If you haven’t heard of the Semicolon Movement, you can read more about it here and here. In my own words, here’s the gist.
When writing, a semicolon is used when a writer could have ended the sentence, but chose to pause, and continue on. The Project’s goal is to help those who struggle with suicide ideation and remind them to keep living, keep telling their story.
It’s also spread into the area of mental illness such as those suffering from depression, anxiety, etc.
It’s gained a lot of momentum over the past year or so, and many people are choosing to get semicolon tattoos as a constant reminder that, yes, their struggle is very, very real, but they have a story to tell, and they do possess the strength to continue.

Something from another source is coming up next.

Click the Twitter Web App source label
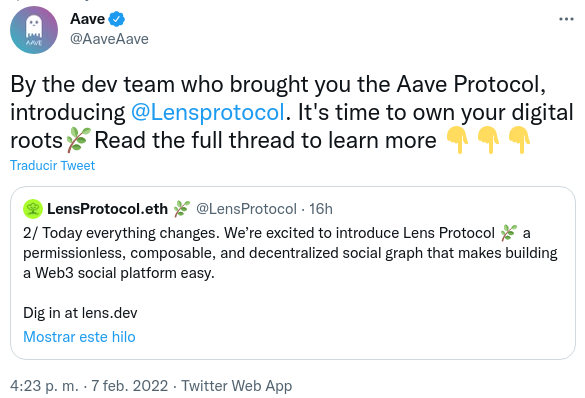 [237, 386]
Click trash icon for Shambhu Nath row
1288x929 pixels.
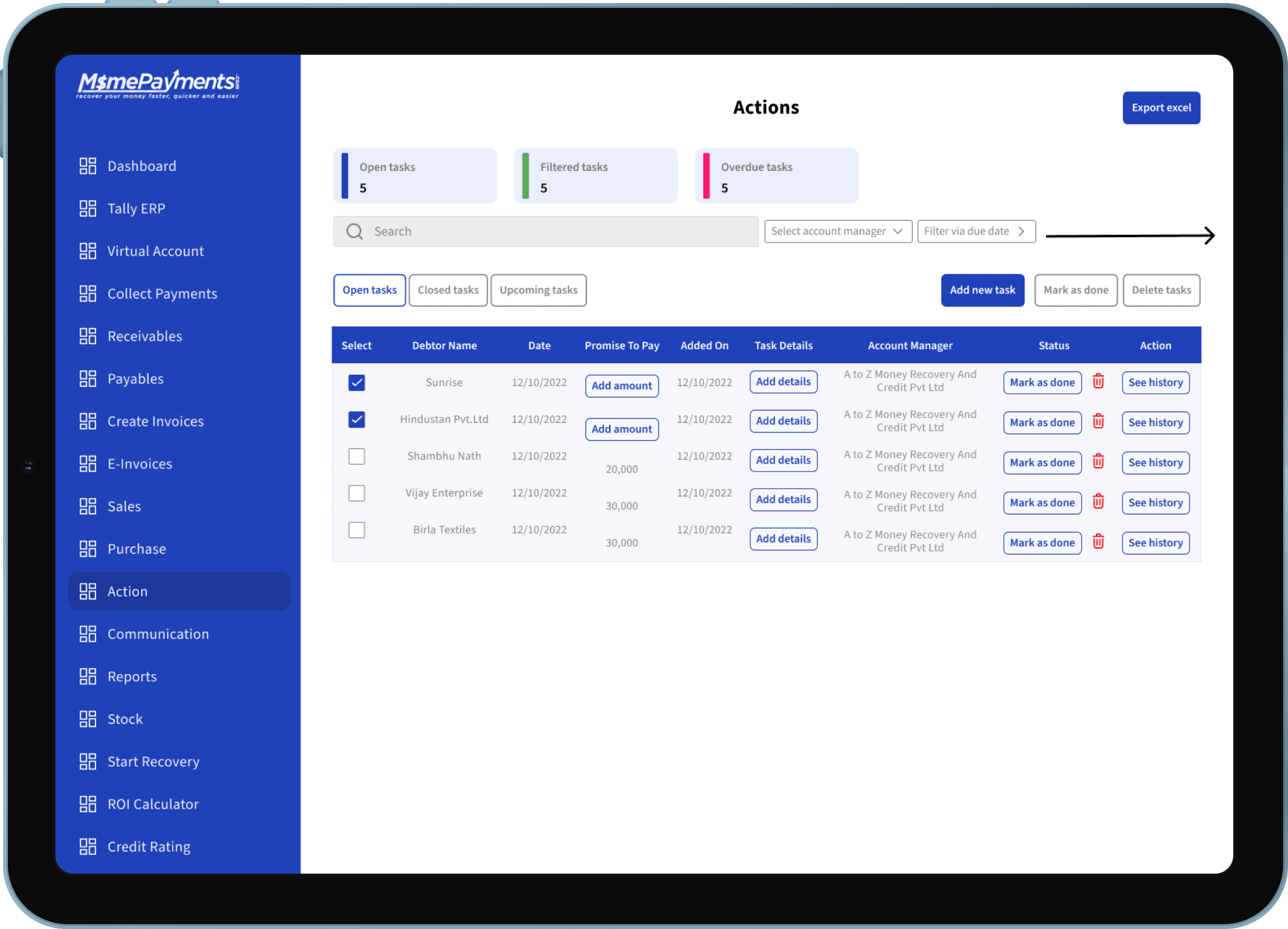click(1098, 462)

The idea of getting a semicolon tattoo has intrigued me since I first read about it several months ago. I’ve been wanting a new tattoo, and I’ve been wanting a way to commemorate how I’m overcoming my own struggles.
I self-injured myself (also called cutting) in high school. I’ve battled suicidal thoughts, depression, and anxiety. I’ve told a bit of my story here if you’re interested in learning about my own journey.
While I do plan on getting the tattoo eventually, I’ve chosen to delay it for a bit. Instead, I’ve opted for a different approach. Every morning when I wake up, I take a Sharpie and draw a semicolon on my wrist where I’d eventually like the tattoo to be. (I need to get better at my drawing skills, obviously.)
The point is that every day when I ink my wrist, I’m reminding myself that no matter how bad my anxiety gets that day, no matter how large the dark cloud of depression which looms over me is, I am choosing to continue my story. I am choosing to fight back against my inner demons. I am choosing to acknowledge my struggles–rather than hide from them–and also acknowledge that I am fighting through this because I am a strong, powerful, capable woman who can make it through.
It’s becoming a part of my morning routine and every time I catch a glance of the mark on my arm during my busy, chaotic days, I’m reminded of these truths. And it calms me just a little bit. It gives me strength and courage and the confidence to persevere.
I will someday get the mark permanently placed on my wrist, but for now the daily reminder has been very healing and cathartic and powerful for me.
I just wanted to share a bit of my story with you. Thanks for listening.